ESTA is the commonly used abbreviation for the Electronic Travel Authorization. The ESTA is a digital travel permit which allows travellers to enter the United States in the same way a visa does. Compared to the visa, however, the ESTA is easier to apply for and it’s also a lot cheaper. The main requirement to get an ESTA is that your country is included in the so-called ‘Visa Waiver Program’. This is a list of countries which are exempt from needing to apply for a visa if they want to travel to the USA. They instead can get an ESTA. The Visa Waiver Program is only available to countries which the USA considers a close ally. Fortunately, the United Kingdom is one of them.
Can drugs lead to an ESTA being cancelled?
The USA is notoriously hard on drug usage of any kinds. While in recent times this mentality has slowly started to change, foreign visitors in particular are closely screened for any potential drug-related risks they might carry. In theory, usage of drugs in the (distant) past will not automatically lead to your ESTA being cancelled. The main problem this issue revolves around is the way the ESTA system is designed. When filling out the online form, applicants are asked a number of personal questions. This includes a question about drug usage. This question concerns possession, usage or distributing of illegal drugs. If answered with ‘yes’, the ESTA will immediately be rejected. It is important to note that as long as the drugs you use are not illegal in your own country, they wont affect your ESTA. For instance, weed is legalized in many European countries. Recreational usage of weed is therefore not cause for an ESTA application to be rejected.

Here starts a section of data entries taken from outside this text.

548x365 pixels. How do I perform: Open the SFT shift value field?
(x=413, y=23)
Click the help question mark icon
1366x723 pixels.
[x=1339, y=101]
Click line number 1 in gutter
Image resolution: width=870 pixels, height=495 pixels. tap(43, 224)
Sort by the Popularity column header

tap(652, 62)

In the example of the British tourist above, it is however possible that she answered the question with ‘no’. Because of that, her ESTA was approved and she could enter the USA without any trouble. On arrival, however, it became clear that she really should have answered ‘yes’, even if the incident in question happened many years ago. That’s why the customs officers felt that she had lied on her application. This means that the case is classified as fraudulently submitting an ESTA application. Not only will the ESTA then be denied, the punishment for fraud is very high. Oftentimes, this leads to a multi-year travel ban.

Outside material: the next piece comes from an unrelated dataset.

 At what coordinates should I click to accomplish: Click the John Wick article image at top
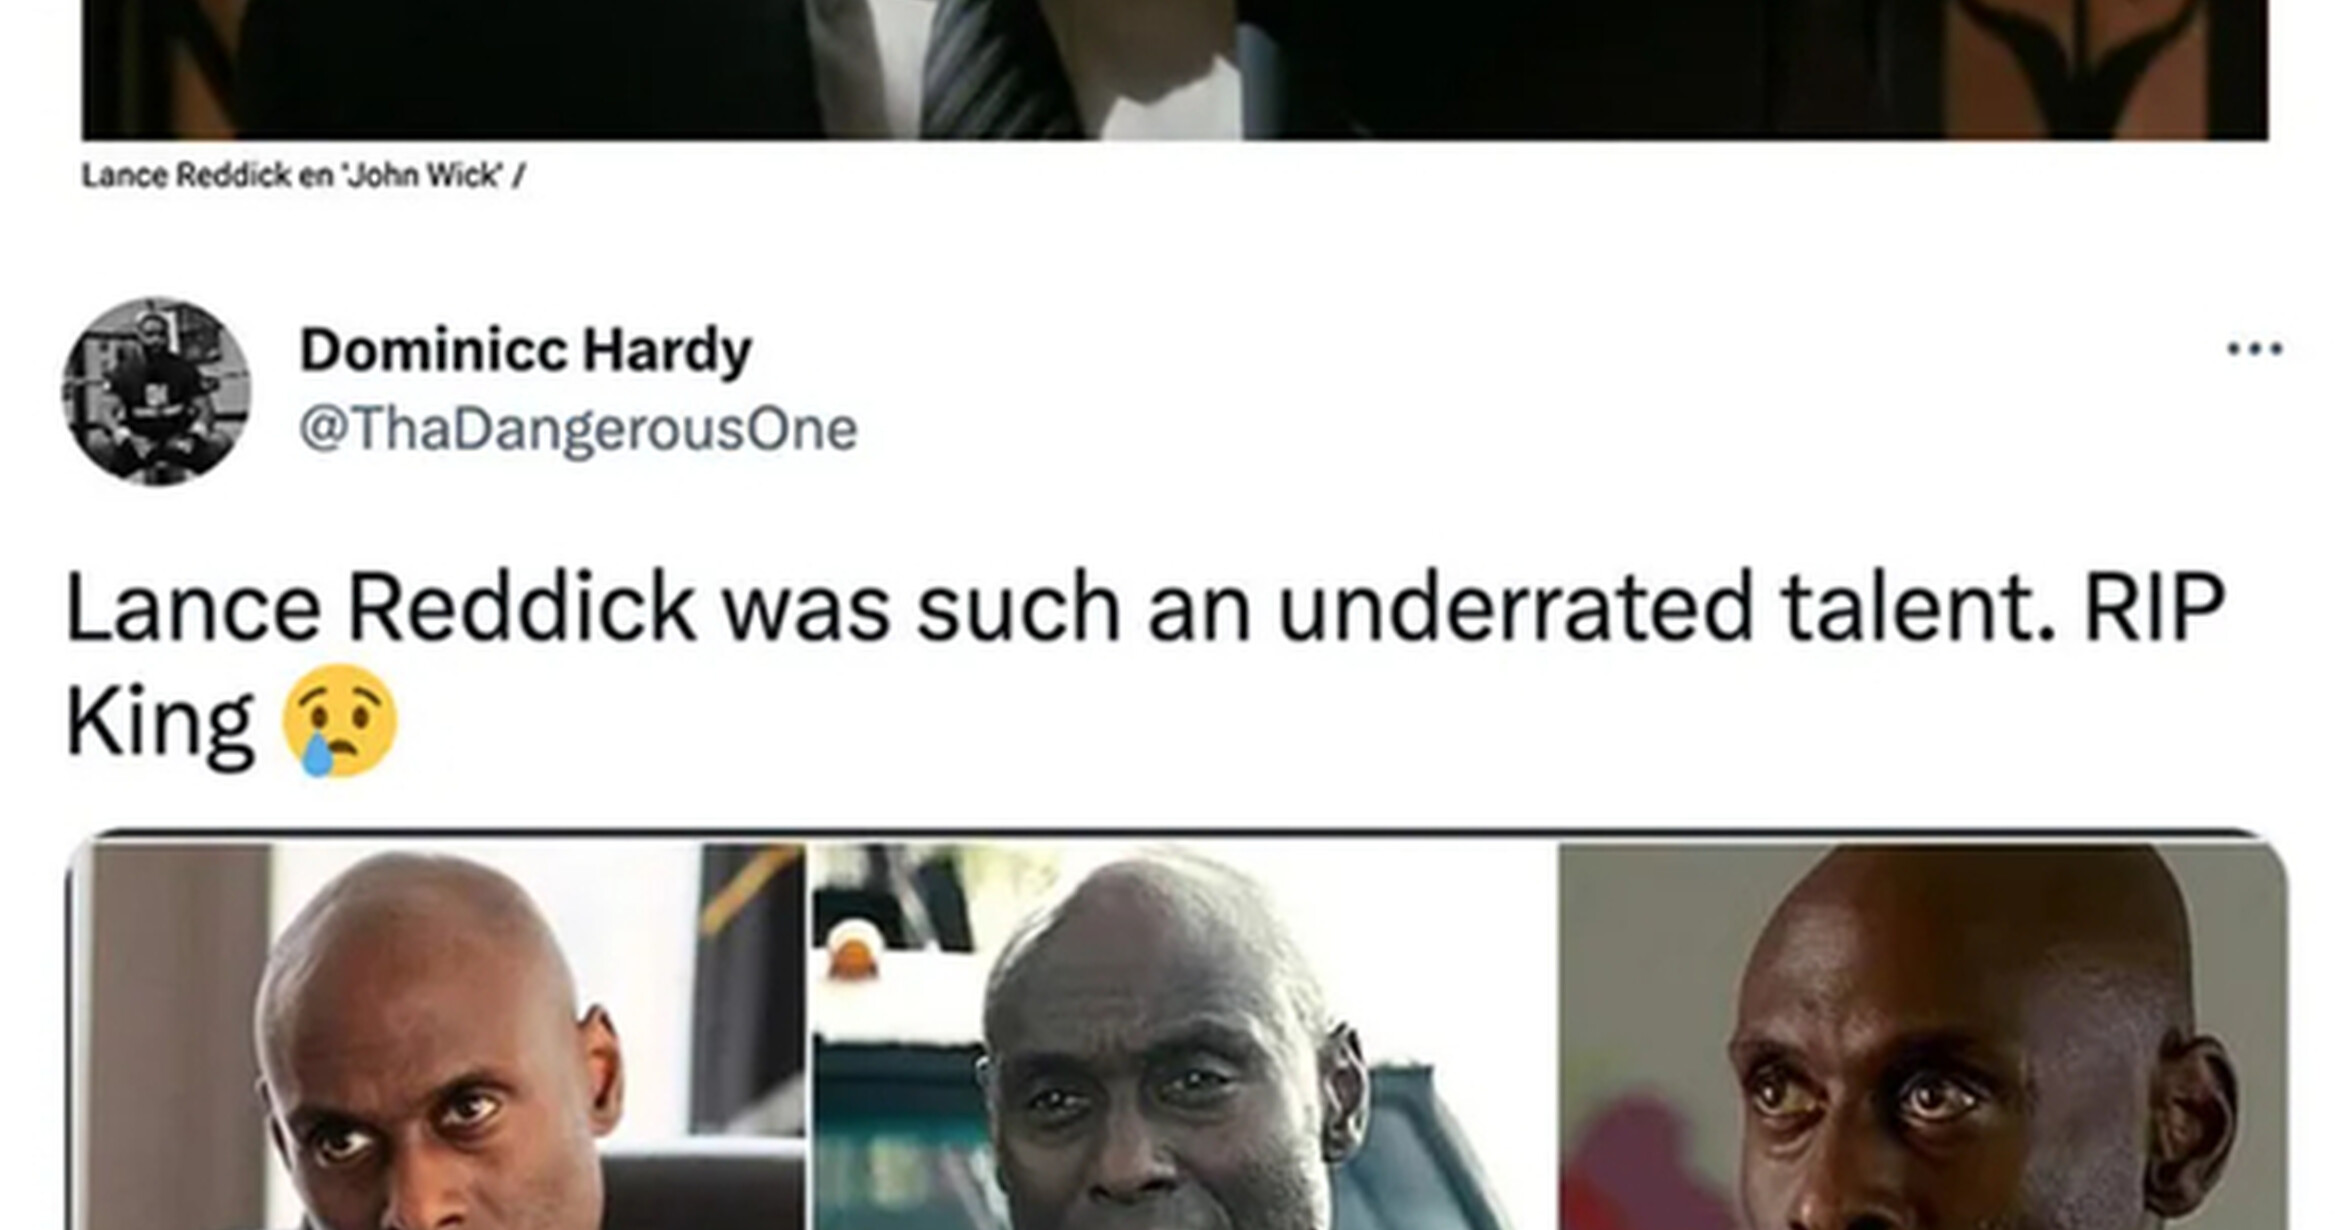[1175, 69]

Text messages aren’t the only source that can provide ‘proof’ of drug usage. The US immigration service has also started screening social media profiles for this purpose. However, according to immigration attorneys, the real reason for the visa or ESTA being denied is lying on your application. These are legal documents. Cheating on them, whether intentionally or unintentionally, can have severe consequences.
Lying on an ESTA application
With the USA being so harsh on even the tiniest usages of drugs, foreign tourists wonder if they should in fact just lie on their application. While certain self-proclaimed ‘experts’ claim the immigration service will never find out, this should be taken with a grain of salt. Starting in 2018, US customs is allowed to search all personal belongings of travellers. This includes bags, but also electronic devices such as laptops or phones. Furthermore, traveller need to provide the password to these devices to the customs officers. When they refuse to cooperate, they are immediately rejected and the ESTA is rescinded.
According to US experts, it is advised for those who have already violated a law on the use or distribution of drugs to consult a lawyer before applying for an ESTA.